Gen Z Finds Cash 'Cringe' But Paper Money Isn't Going Extinct
Gen Z Finds Cash 'Cringe' But It's Not Dead Yet

A recent survey has confirmed what many have observed in coffee shops and retail stores: for Generation Z, using physical cash is often considered 'cringe'. Despite this social stigma and the rapid acceleration of digital transactions, financial experts and data suggest that paper currency is far from becoming obsolete.

The Social Stigma of Cash

Conducted in September by Cash App, a popular US digital wallet, the survey sheds light on the payment preferences of young consumers. It found that 53% of Gen Z respondents use physical cash only as a last resort. More strikingly, 29% believe that people who pay with cash are 'cringe'.

This sentiment marks a dramatic shift from just a decade ago, when paying with a credit card for small purchases could draw silent judgment from others in line. Today, the impatience has flipped, now directed at those fumbling for coins and notes. This trend is not isolated to a single survey. Data from the Federal Reserve confirms a steady decline in cash preference. In 2024, only 17% of survey respondents preferred cash for in-person transactions, a significant drop from 27% in 2016.

Who Still Uses Cash and Why It Endures

While digital payments become the norm, cash usage persists, particularly among older and lower-income demographics. However, its use is declining even within these groups. The Fed data indicates that only about a quarter of transactions by people earning under $25,000 involve cash. Similarly, cash constitutes just 19% of transactions for people over 55.

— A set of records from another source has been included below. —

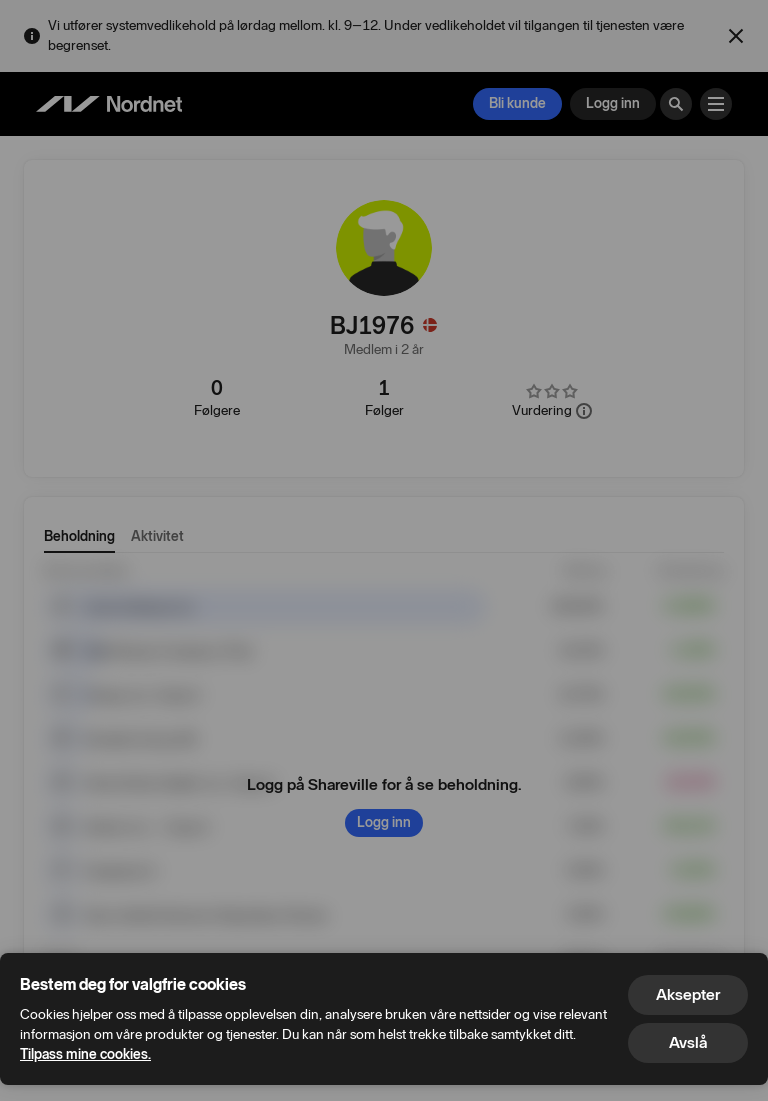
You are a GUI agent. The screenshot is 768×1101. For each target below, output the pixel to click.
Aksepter (688, 994)
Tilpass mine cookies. (85, 1054)
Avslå (688, 1042)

So, why will cash never fully disappear? Experts like Bloomberg Opinion columnist Allison Schrager argue that cash, much like gold, satisfies a deep, primal need for security. It serves as a tangible backup in case of systemic failures, such as a crash of the global economic system or a widespread power grid outage that renders digital payments useless. This instinct is reflected in the numbers: on any given day, four out of five Americans still carry some cash, and a overwhelming 90% have no plans to give it up entirely.

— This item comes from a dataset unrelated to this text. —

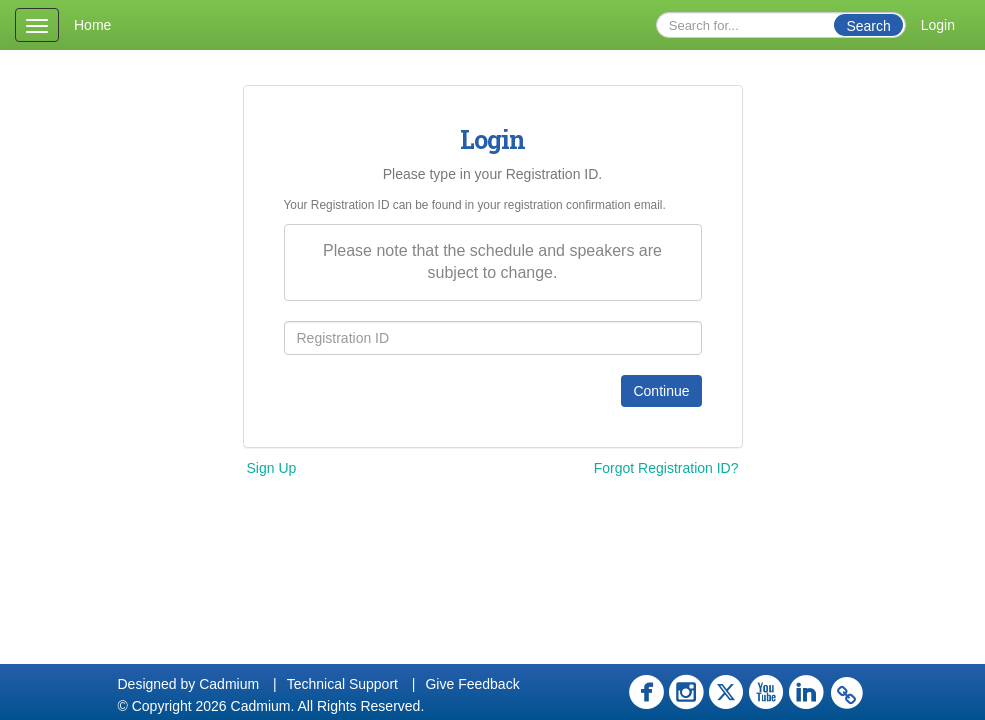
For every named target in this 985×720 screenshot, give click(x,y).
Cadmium (229, 684)
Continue (661, 391)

Broader Implications for Spending and Policy

The move away from cash has significant implications for consumer behaviour and public policy. The long-held belief is that people spend less when using cash because it creates a physical awareness of money leaving their possession. However, evidence on this is mixed, especially for small, everyday transactions.

The shift also highlights the costs associated with digital payments, such as credit card 'swipe fees' charged to merchants, typically between 2.5% and 3.5%. These fees are often passed on to consumers. While some US lawmakers are targeting these charges, technological innovation may provide its own solutions. The recent passage of the Guiding and Establishing National Innovation for U.S. Stablecoins (Genius) Act could see stablecoins challenging credit cards, especially for those without easy access to credit.

Another potential disruptor is Central Bank Digital Currency (CBDC). Yet, the debate continues to weigh the benefits of electronic payments—like easier spending tracking and reduced risk of physical theft—against the drawbacks, including potential privacy invasions. Ultimately, while Gen Z may find cash awkward, its role as a failsafe in the financial ecosystem ensures its survival for the foreseeable future.